# Backlight Bleeding noch OK? LG 27UD69-W



## kaisper (28. September 2017)

Moin Leute,
auf meinem Schreibtisch ist gerade ein LG 27UD69-W gelandet. Der erste Eindruck ... WOW! Nun zeigt der Monitor etwas Backlight Bleeding wie für IPS-Modelle üblich. Allerdings bin ich mir auch nach ausgiebiger Recherche nicht ganz sicher wie viel wirklich Okay ist. Im Vergleich zu meinem XPS13 ist er aufjedenfall in Summe etwas heller. Im normalen Betrieb fällt es aber nicht auf soweit ich das beurteilen kann. 
Im Anhang ist ein Vergleichsbild zu meinem XPS13 aufgenommen mit nem Galaxy A3 im automatischen Modus.

Ich würde gerne eure Meinung hören


----------



## JoM79 (28. September 2017)

Im Prinzip ist unsere Meinung vollkommen egal.
Wir brauchen damit nicht leben, sondern du.
Also wenn es dich nicht stört, dann ist alles gut. 
Sollte es dich aber stören, dann schick ihn zurück.


----------



## Lichtbringer1 (29. September 2017)

Der Monitor verliert dadurch natürlich an Wert aber sonst ist das noch im Rahmen


----------



## HisN (29. September 2017)

Du musst damit leben, nicht wir.
Ich würde kotzen, wenn das bei normaler Beleuchtung und Deinem üblichen Bild-Inhalt so rauskommen würde.
Aber da ich die Belichtungszeit nicht kenne ...
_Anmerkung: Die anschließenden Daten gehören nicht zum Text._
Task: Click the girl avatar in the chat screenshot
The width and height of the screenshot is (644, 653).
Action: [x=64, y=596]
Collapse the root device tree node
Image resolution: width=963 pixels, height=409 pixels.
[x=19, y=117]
Ich finde es ja "traurig", dass man inzwischen so weit ist damit "leben" zu müssen bei einem 500 Euro-Monitor.
Für mich persönlich wäre es ein NoGo.

Mich nervt das z.b. bei meinem Fernseher richtig, wenn man nicht genau davor sitzt, sondern ein bisschen schräg, dann werden die Ecken heller (glücklicherweise nicht gelb, sonder nur heller), als Si-Fi-Fan der ständig Weltraum sieht .... ärgerlich. 
Aber vielleicht sind Deine Bildinhalte ja immer schön hell, und es fällt gar nicht weiter auf, sondern nur weil Du absichtlich schwarz anzeigst.


----------



## Lichtbringer1 (29. September 2017)

Das tritt selbst bei 800€ Monitoren und 1000€ Monitoren auf, wenn man den Tests glauben schenken darf


----------



## kaisper (30. September 2017)

Habe einen weiteren bestellt in der Hoffnung der ist besser. Im zweifel gehen Beide zurück und einer wird umgetauscht. Finde es aber auch eher tragisch, dass es bei modernen Monitoren so ein Glück ist. Ich meine da haben die Hersteller ja auch nix von, wenn sie dir erstmal 3-4 Monitore schicken müssen, bis einer in Ordnung ist.


----------



## Mosed (8. November 2017)

Und wie ist der Neue?

Ich habe meinen ersten auch zurückgeschickt. Sah etwas besser aus als bei dir, aber die linke untere Ecke war auch so gelblich heller.
Falls der neue auch so aussieht (sollte die Tage eintreffen) überlege ich den bei LG zur Reparatur einzuschicken. Es gibt Bewertungen, bei denen von sehr guter Ausleuchtung geschrieben wird. Möglich sollte es also sein so ein Panel zu erhalten.


----------



## Leitwolf200 (8. November 2017)

Wie ist die Performance so?


----------



## kaisper (11. November 2017)

Also ich musste sehr lange auf einen Ersatz warten und hatte einen 2. parallel. Das Backlight Bleeding war bei den beiden ersten fast identisch. Jetzt der Dritte ist da deutlich besser. Hat nur im oberen rechten Rand eine ganz leichte Aufhellung, die aber bei Helligkeit auf 15/100 selbst im dunklen Raum kaum zu sehen ist. Was allerdings Blickwinkelabhängig etwas auffällt ist das bauart bedingte IPS-Glow. Ist in meiner Sitzposition aber nicht zu sehen. Der Dritte war aber auch minimal anders verpackt(Anderer Aufkleber aufm Display). Nun bin ich sehr zufrieden mit dem Monitor. Das Bild ist fantastisch! Kalibriert habe ich meinen nicht, da ich schlichtweg kein Colorimeter habe.


----------



## Mosed (12. November 2017)

Mein zweiter hat oben auch wieder gelbes Backlight-Bleeding. Habe mal den LG Support angeschrieben. Aufhellungen wären ja ok, aber das in einem Spiel ein schwarzer Bereich gelblich schimmert finde ich nicht in Ordnung.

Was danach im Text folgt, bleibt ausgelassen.